SCOTTISH HOSPITAL NEWS
CHANGE TO WORK PATTERN PROVES MAJOR SUCCESS
As with most hospital pharmacy departments, the team at Borders General Hospital are constantly under pressure with a steady workload. In addition to working out on the wards as part of the ward teams, the Pharmacy Aseptic team comprising accountable pharmacist, Eileen Nicol, Lead Aseptic Technician, Anne McCombe and Deputy Accountable and Clinical Pharmacist, Fiona Bathgate, also work within the dispensary, covering duties as supervision of controlled drugs.
Last year, the team identified that, by clinically prioritising workload on a daily basis, they would be able to review their staffing requirements on a daily and weekly basis.
As a result, the team adopted a new rota and changed their work pattern with the aim of structuring and concentrating work within set time frames for the Central Intravenous Additive Service (CIAS) part of the service.
This change in the team’s work pattern has resulted in less downtime in between work items while awaiting the arrival of prescriptions and this time is now proactively used by the team to enable them to help out in other areas of pharmacy service provision.
To date, staff have engaged well with the changes and have shown themselves willing to participate in the challenges that such changes invariably bring. Flexibility has been very much the name of the game and has helped to make the changes a success.
One new objective that has also been met by the team is focussed on the support for a Saturday infusion clinic. The creation of this clinic has had a very positive impact on the hospital’s neurology and rheumatology patients, who, previously, would have had to travel to Edinburgh every two weeks: a minimum of a two-hour round trip.
Thanks to the establishment of the Saturday clinic, the patients can now be treated much closer to home, reducing the impact on both themselves, their families and carers during the week. Rheumatology patients in particular are benefiting from the Saturday clinic since many work full time and previously would have had to take time off for their infusions.
The changes in the work pattern have also brought benefits to the local cancer centre. To minimise disruption to patient care within the Macmillan unit and to decrease delays to treatments, the aseptics
team have rearranged pharmacy staffing to ensure that a member of staff is now available to deliver to the unit as soon as medication is ready.
This means that, if a patient is to receive three or four IV preparations in one day, the first one is made and delivered before the others to allow the Macmillan unit to start treatment without delay, and enables the patient to start treatment as soon as the first medication is ready, rather than have to wait for all medicines to be made.

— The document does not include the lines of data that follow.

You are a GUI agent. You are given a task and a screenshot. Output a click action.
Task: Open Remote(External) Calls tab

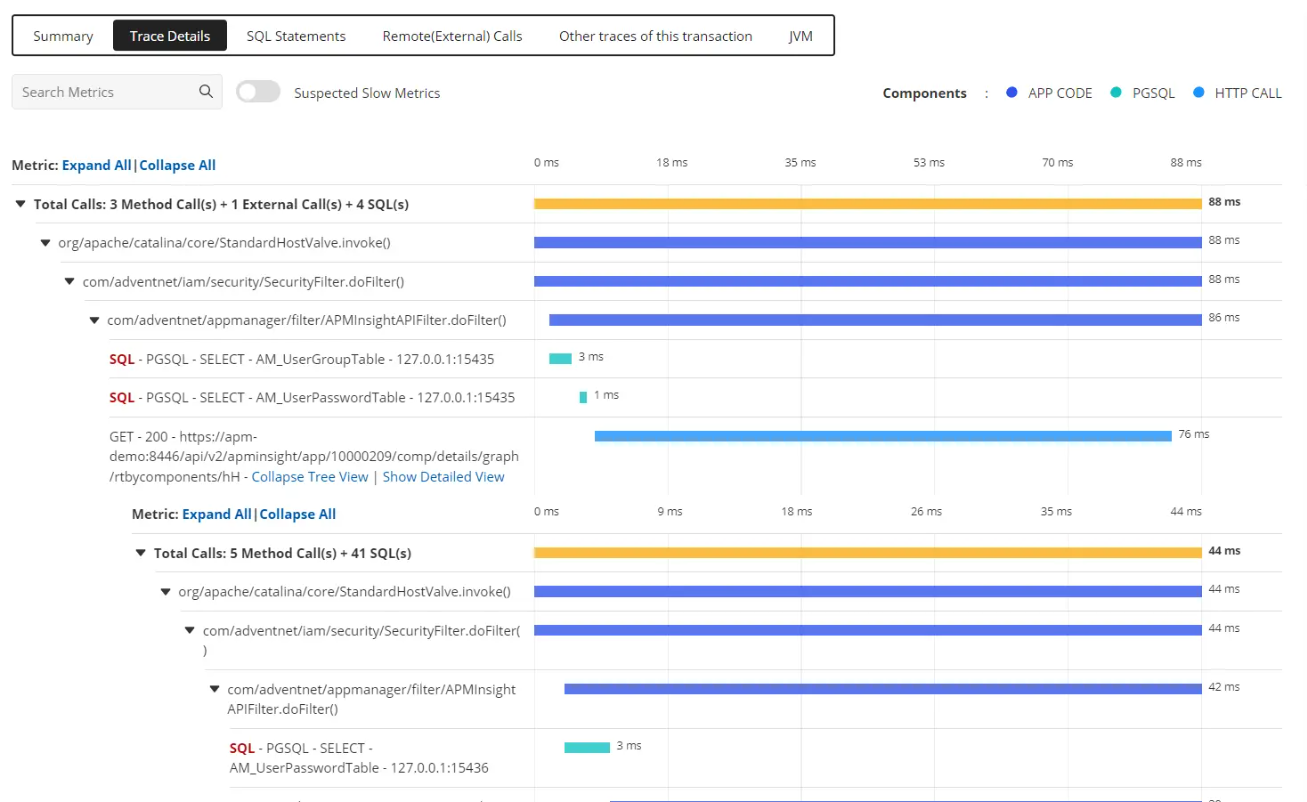click(452, 36)
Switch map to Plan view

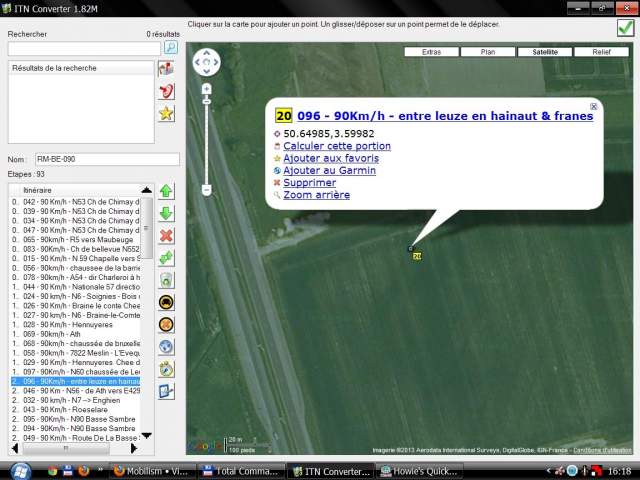488,51
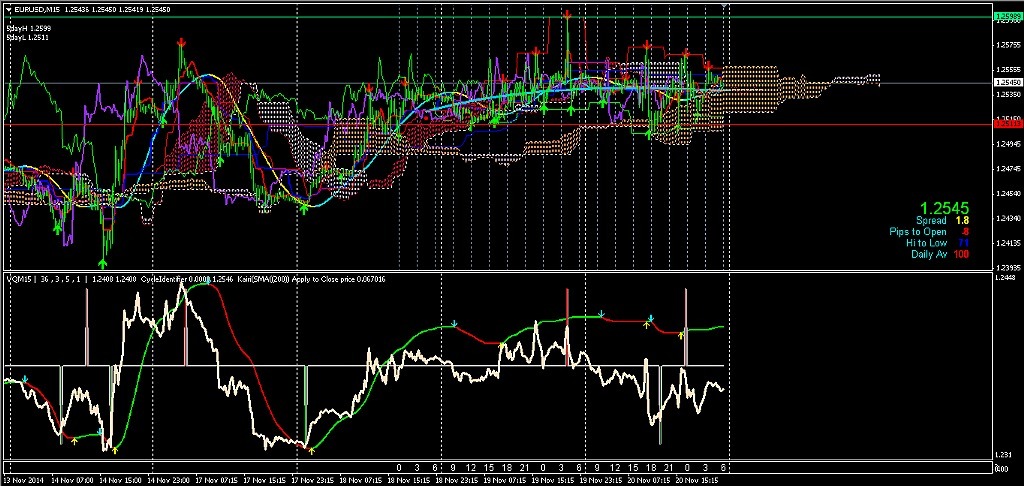The height and width of the screenshot is (486, 1024).
Task: Click the $dayH 1.2599 label
Action: point(28,30)
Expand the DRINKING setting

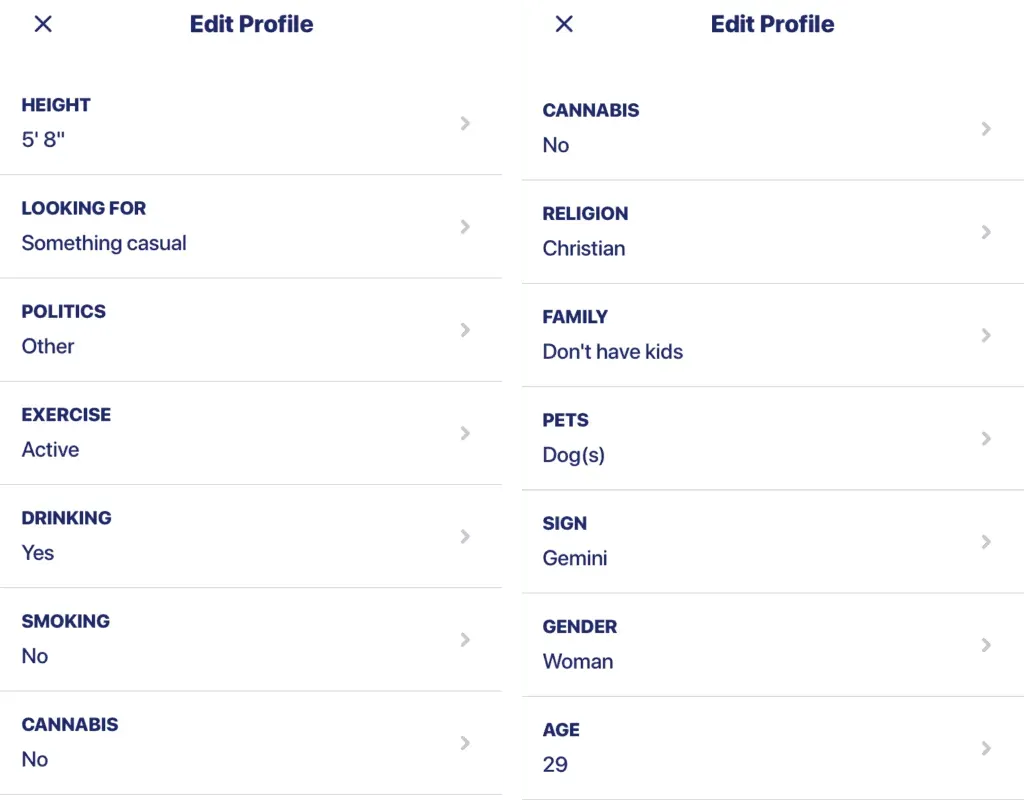(x=250, y=537)
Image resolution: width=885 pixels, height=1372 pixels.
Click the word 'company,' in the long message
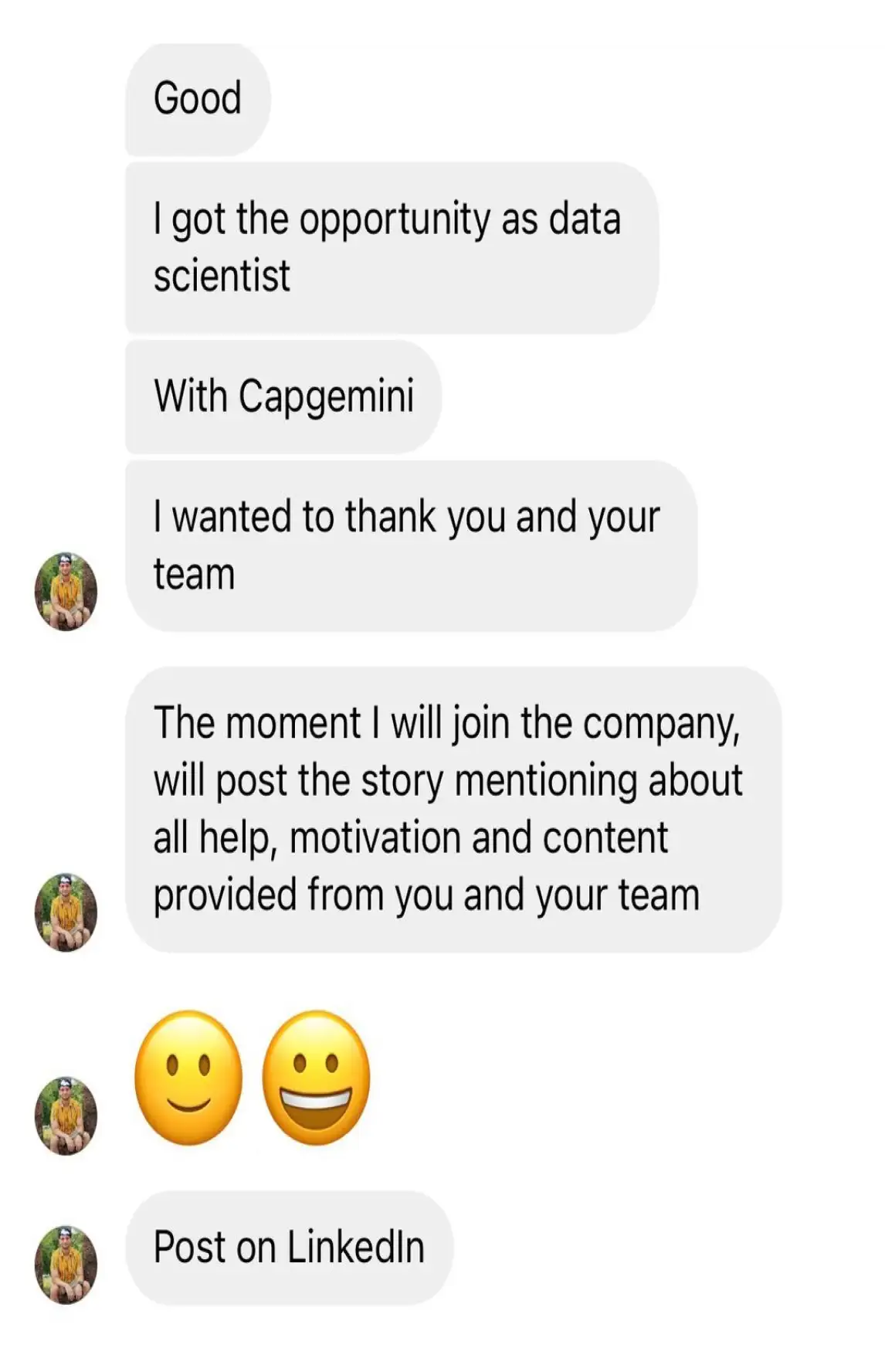[x=661, y=724]
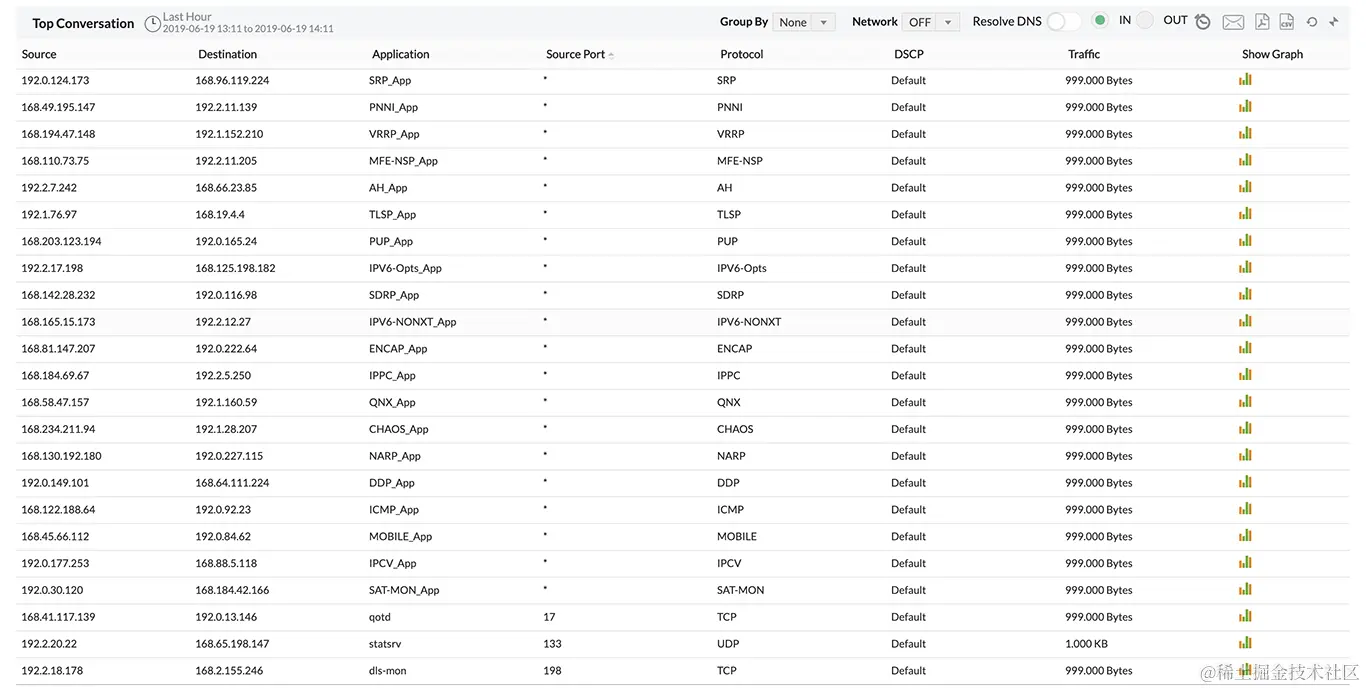The height and width of the screenshot is (689, 1366).
Task: Pin the Top Conversation view
Action: tap(1334, 21)
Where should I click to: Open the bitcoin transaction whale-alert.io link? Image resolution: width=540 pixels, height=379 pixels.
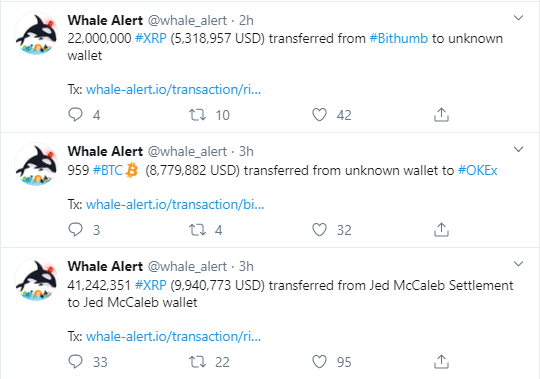coord(175,204)
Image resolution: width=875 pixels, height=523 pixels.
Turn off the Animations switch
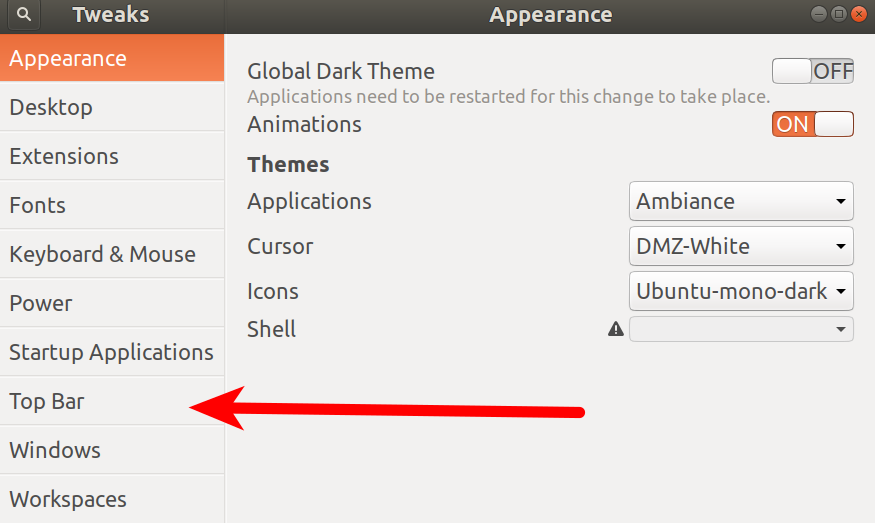coord(812,124)
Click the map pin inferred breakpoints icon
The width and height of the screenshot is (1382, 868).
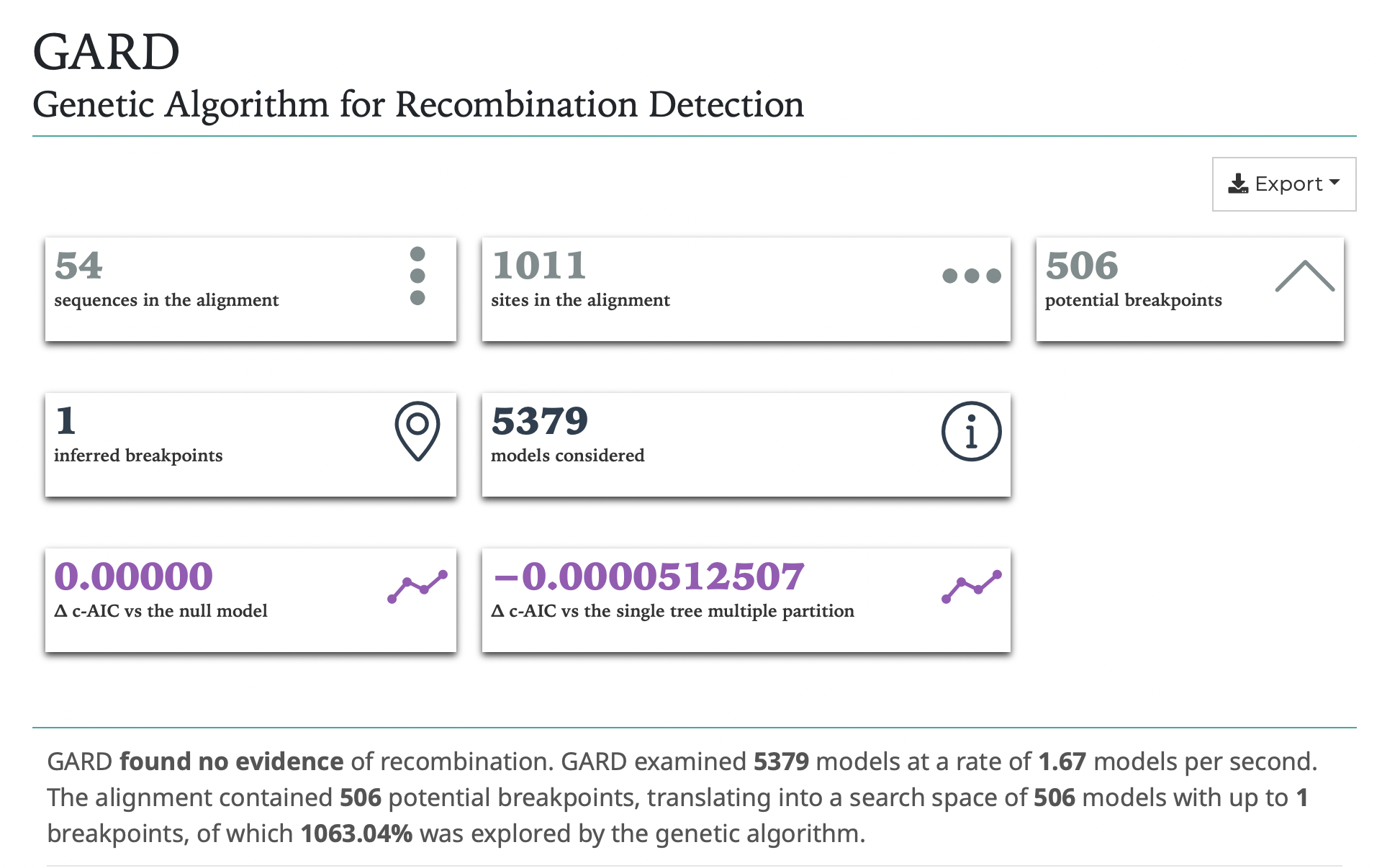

In addition to the new Saturday clinic and the cancer centre, the staff time that the aseptic team’s changes released have been used productively in training individuals or in releasing staff to support other areas of the department during busy periods.
This training time has included up- skilling members of the technician team to complete tray checks, thereby reducing the time of other staff needing to go in and out of the aspetics unit to complete this task.
Another change initiated in the work pattern was the introduction of antibiotics being made up for the wards on a twice daily basis (morning and afternoon sessions in aseptics). This provides extra support for the wards and means that antibiotics
are now made in time for lunchtime doses.
This move was especially beneficial to patients since, previously, when medicines were made during the morning session, there was always a chance that the medicines could be reviewed on the ward round that morning and subsequently discontinued after it had been prepared in aseptics.
By changing the working pattern in aseptics to making such medicines in the afternoon, this meant that, once patients had been reviewed on the ward round, orders could be fulfilled for patients who would be continuing treatment.
Condensing workload into an afternoon session allowed staff time to be freed up in the morning, enabling education and training of other staff within the aseptics unit and developing the team’s knowledge of the roles of other individuals who may have an interest in this area of pharmacy.
It also meant that staff were released to support other areas of the department in the mornings to ensure efficient working and supply of medicines to the wards during busy periods of the day/working week.